In May, my wife bid on a few items in the silent auction at the All Saints Parish Adult Social. In past years, she has tried to buy movie tickets or restaurant gift cards. This year, she was the winning bidder for a pair of Knoxville Symphony Orchestra season tickets for the Moxley-Carmichael Masterworks Series. At the time, she received a voucher and instructions because the tickets had not yet gone on sale.
The process of redeeming the voucher was similar to ordering tickets by phone. She called the box office with her information and mailed them the voucher as her payment. Her ticket order went in the stack with everyone else’s, to be filled when the tickets were ready to be printed. She placed the order early enough that we were assigned great seats for the season. In fact, we got tenth row, center!
On Thursday night, the Knoxville Symphony Orchestra opened their season at the Tennessee Theatre. It was the first performance in the Maestro Lucas Richman’s final season as music director. The program included two pieces before intermission and Brahms’ Piano Concerto No. 1 after intermission.
Guest soloist Jon Kimura Parker did an outstanding job with the Brahms’ opus. From my vantage point, I enjoyed seeing the intense concentration on his face and his love of the music. At the start of the show, Lucas Richman said that he and “Jackie” had worked on a project in Los Angeles. After the concerto, Parker said that Lucas dared him to play a certain composition as a brief encore. Parker announced that it was by American composer Danny Elfman just before launching into a beautiful rendition of the theme from The Simpsons.
When the Tennessee Theatre re-opened in 2005 after a massive restoration project, those who donated at a certain level could have their name placed on a brass marker on the armrest of one of the seats.
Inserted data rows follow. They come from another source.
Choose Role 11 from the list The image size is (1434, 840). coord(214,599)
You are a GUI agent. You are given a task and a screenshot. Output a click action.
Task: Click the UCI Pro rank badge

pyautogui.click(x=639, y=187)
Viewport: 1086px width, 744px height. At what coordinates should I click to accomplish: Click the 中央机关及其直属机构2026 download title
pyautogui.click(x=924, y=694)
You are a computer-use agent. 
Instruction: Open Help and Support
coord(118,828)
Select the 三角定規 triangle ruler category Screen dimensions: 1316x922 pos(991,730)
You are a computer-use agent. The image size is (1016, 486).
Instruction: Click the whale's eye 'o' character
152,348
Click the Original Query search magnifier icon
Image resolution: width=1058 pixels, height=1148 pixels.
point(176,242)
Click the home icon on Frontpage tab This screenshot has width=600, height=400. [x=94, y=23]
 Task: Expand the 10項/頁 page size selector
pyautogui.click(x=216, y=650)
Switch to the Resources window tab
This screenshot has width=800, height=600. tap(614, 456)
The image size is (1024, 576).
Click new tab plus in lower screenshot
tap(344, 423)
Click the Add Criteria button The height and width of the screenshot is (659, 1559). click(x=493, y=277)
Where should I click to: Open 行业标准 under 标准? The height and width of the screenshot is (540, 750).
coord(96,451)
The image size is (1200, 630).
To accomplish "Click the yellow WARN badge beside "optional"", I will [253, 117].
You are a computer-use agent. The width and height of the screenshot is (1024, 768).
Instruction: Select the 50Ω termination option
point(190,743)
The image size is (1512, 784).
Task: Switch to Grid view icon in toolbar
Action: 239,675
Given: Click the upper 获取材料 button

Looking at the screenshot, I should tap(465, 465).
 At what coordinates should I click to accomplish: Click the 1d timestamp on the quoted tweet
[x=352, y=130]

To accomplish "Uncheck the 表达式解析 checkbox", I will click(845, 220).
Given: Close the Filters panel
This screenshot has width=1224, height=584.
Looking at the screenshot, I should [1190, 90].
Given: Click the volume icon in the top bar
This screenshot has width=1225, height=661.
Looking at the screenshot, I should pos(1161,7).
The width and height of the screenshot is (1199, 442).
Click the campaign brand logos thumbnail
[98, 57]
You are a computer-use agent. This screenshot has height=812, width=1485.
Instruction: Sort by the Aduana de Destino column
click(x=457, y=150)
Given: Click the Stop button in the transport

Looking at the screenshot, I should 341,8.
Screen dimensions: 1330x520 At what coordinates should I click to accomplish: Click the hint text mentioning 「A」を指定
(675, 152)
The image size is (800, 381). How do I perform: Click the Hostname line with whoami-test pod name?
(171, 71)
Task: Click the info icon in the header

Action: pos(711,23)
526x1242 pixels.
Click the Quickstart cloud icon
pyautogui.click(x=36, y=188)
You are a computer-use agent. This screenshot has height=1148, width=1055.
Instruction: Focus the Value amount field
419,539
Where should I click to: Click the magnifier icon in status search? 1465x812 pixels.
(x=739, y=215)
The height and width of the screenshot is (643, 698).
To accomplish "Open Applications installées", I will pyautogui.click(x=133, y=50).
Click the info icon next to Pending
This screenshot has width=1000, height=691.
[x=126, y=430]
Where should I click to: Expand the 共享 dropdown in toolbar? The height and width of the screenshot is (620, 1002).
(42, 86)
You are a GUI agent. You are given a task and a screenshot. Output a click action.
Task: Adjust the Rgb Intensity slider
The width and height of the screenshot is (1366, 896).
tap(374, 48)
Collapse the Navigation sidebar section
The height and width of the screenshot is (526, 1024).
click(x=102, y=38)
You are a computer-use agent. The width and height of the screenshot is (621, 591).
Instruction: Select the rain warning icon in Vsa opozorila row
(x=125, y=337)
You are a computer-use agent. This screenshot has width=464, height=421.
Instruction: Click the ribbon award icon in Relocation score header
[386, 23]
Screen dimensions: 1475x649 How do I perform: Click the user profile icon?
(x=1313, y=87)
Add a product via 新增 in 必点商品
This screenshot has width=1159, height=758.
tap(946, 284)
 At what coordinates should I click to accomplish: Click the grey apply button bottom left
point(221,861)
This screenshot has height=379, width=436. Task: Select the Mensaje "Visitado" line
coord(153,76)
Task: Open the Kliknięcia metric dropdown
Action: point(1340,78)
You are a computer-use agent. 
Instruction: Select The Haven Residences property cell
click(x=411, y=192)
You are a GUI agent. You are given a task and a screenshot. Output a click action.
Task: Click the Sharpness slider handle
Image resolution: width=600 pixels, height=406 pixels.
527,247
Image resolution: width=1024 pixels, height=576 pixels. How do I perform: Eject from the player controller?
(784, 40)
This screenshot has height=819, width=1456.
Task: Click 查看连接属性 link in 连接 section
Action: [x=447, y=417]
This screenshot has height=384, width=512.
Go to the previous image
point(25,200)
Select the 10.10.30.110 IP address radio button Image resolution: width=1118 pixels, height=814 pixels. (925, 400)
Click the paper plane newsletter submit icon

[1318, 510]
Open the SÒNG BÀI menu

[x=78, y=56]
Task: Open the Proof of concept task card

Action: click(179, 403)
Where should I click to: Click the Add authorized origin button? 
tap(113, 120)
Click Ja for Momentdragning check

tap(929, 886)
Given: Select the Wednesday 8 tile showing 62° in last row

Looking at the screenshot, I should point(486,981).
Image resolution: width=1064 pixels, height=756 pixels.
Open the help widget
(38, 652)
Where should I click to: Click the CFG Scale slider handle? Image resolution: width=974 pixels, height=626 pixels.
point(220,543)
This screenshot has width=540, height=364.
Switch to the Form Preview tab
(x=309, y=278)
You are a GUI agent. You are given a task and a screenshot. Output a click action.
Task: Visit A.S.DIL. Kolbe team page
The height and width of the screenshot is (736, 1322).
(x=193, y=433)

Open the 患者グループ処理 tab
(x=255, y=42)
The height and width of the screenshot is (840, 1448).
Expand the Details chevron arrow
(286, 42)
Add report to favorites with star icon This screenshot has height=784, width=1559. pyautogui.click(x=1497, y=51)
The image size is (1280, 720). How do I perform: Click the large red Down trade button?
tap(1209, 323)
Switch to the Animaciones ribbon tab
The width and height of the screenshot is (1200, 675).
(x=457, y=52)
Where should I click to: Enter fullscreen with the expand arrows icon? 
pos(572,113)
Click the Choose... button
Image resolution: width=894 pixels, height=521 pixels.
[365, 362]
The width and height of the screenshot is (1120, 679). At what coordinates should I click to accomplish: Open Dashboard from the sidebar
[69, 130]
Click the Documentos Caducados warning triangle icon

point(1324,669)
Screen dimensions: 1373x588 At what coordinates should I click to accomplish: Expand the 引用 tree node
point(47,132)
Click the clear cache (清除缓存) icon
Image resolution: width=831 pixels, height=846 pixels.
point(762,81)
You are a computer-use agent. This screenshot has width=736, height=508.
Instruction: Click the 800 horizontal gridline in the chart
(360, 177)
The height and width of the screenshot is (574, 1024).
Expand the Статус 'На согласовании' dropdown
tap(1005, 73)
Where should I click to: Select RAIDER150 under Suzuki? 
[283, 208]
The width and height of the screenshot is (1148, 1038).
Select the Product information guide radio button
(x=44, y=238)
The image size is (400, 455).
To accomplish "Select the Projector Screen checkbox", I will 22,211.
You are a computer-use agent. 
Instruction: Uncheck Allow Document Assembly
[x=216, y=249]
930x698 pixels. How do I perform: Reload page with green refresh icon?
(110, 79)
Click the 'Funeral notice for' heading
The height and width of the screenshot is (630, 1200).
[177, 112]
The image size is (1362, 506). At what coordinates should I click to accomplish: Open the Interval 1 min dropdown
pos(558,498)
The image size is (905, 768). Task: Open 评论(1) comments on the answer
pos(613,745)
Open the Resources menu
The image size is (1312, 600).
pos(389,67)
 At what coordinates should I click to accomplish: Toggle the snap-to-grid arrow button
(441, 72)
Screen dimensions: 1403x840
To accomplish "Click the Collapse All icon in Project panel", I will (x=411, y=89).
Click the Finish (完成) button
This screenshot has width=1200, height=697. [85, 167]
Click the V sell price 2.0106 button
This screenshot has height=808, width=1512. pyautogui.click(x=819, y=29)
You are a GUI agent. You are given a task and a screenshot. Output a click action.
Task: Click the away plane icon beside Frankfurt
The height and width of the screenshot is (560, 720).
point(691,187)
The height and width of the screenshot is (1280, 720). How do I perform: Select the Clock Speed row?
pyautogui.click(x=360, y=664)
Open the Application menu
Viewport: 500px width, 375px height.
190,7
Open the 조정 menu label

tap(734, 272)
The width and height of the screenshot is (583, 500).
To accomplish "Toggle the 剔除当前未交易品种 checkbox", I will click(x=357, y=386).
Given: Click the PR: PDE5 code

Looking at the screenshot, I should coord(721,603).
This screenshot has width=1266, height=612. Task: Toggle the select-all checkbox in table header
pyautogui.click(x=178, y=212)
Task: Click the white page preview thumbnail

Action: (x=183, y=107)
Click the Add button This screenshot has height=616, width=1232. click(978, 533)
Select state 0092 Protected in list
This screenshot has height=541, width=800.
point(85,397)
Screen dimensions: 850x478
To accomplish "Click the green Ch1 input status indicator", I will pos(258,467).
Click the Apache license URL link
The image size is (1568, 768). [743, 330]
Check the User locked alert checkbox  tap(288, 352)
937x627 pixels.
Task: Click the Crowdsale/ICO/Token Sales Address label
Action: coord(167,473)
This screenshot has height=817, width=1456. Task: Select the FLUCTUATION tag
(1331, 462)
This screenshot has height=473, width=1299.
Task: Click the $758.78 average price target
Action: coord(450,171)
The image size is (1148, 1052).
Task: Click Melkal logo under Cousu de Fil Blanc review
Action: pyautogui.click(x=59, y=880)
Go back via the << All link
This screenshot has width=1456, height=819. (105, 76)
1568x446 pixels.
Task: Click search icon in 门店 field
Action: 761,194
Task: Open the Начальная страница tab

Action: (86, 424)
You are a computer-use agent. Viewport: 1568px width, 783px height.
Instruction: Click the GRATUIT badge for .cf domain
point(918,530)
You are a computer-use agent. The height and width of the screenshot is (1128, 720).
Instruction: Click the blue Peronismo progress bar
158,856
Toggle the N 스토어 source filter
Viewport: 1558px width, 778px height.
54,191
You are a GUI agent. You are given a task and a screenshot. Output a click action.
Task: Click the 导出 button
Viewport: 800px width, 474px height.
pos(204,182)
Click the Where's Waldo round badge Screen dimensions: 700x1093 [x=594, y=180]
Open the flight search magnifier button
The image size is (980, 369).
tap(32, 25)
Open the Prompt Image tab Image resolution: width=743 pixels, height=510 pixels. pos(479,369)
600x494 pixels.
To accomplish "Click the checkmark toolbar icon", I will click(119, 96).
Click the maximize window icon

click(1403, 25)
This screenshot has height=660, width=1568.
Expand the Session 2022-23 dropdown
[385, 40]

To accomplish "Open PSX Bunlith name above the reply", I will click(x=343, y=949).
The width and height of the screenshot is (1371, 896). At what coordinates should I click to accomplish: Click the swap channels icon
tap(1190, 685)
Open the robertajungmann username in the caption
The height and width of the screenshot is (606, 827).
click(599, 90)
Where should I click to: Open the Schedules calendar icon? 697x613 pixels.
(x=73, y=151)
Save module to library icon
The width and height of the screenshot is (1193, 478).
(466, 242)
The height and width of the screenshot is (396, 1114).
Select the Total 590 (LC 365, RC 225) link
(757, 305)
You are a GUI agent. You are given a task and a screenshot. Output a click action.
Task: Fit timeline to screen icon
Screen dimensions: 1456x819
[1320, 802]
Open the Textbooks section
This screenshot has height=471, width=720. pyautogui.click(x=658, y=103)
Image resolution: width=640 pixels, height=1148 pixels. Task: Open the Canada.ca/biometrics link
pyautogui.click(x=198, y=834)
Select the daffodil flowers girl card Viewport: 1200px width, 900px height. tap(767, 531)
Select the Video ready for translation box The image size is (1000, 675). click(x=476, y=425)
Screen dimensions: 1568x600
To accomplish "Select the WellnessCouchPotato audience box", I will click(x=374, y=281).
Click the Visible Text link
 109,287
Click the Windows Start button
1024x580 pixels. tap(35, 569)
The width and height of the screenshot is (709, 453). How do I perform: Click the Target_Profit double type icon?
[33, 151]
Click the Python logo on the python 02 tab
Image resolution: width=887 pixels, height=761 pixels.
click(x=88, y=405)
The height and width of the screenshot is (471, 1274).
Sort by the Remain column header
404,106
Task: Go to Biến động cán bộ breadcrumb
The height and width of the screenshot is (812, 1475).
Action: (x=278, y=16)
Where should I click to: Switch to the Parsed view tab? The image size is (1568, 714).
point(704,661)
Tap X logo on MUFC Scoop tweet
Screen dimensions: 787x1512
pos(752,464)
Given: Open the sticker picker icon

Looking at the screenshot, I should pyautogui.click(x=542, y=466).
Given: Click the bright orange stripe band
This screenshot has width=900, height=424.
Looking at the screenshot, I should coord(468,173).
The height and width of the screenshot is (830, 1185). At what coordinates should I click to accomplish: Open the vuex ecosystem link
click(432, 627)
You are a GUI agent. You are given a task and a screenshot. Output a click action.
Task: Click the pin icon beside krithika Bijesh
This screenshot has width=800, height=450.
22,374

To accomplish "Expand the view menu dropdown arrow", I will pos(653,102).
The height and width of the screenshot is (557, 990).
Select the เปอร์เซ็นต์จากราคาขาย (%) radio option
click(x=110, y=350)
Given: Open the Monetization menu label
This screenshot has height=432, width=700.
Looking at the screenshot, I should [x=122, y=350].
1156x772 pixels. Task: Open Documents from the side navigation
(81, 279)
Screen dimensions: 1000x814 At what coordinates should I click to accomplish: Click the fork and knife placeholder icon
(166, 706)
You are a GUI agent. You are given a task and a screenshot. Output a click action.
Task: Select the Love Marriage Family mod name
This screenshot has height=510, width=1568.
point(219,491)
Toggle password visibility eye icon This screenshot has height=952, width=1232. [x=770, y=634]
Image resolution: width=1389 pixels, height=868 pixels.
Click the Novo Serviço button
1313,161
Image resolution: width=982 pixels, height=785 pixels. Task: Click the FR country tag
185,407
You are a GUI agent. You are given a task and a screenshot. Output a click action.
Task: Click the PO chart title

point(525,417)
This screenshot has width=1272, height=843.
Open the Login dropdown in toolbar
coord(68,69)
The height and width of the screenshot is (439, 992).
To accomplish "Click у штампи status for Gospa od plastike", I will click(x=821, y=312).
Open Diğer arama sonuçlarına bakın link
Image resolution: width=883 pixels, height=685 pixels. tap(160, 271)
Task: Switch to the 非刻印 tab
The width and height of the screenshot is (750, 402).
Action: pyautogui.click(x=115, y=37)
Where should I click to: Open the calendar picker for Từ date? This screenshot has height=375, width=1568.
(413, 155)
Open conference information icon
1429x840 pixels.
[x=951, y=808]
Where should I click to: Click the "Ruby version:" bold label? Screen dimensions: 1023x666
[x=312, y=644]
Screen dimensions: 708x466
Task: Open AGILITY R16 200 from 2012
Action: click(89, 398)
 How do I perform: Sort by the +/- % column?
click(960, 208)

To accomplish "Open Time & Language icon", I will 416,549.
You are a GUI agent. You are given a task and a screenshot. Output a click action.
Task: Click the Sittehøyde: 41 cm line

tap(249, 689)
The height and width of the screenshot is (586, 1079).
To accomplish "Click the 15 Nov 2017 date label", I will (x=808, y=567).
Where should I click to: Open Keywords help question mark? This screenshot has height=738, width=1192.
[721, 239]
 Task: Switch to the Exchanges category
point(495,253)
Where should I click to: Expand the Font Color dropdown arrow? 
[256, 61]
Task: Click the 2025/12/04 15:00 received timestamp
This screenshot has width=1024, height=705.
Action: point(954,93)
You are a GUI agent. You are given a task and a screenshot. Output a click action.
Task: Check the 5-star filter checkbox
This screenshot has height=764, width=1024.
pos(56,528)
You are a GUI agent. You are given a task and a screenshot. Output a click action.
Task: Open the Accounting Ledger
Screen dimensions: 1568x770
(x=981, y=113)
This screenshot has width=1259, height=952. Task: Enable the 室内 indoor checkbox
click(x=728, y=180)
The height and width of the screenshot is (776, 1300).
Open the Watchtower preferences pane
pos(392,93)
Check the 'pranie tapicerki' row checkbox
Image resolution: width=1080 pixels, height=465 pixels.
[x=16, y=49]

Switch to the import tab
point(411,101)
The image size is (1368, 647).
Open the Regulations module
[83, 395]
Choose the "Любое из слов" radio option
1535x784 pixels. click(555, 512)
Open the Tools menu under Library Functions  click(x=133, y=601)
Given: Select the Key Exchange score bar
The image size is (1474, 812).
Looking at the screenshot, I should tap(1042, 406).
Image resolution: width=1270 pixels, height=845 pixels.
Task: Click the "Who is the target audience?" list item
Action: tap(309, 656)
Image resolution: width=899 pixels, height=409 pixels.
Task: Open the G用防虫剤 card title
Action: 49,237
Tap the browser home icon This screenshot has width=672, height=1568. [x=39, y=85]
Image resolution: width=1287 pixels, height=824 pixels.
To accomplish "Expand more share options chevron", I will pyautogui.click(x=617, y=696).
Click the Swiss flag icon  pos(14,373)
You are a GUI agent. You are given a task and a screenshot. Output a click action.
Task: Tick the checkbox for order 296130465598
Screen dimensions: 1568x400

As my wife and I settled in to the seats we will occupy for the 2014-2015 season, I recognized the name on the armrest between us. Julia and Bob Schriver are the parents of our good friend Fr. Ragan Schriver. We’ve got to know the Schriver family over the years. This past December, we mourned the death of Bob. I can hardly wait to tell Ragan that we found his parents’ names are on the best seats in the house.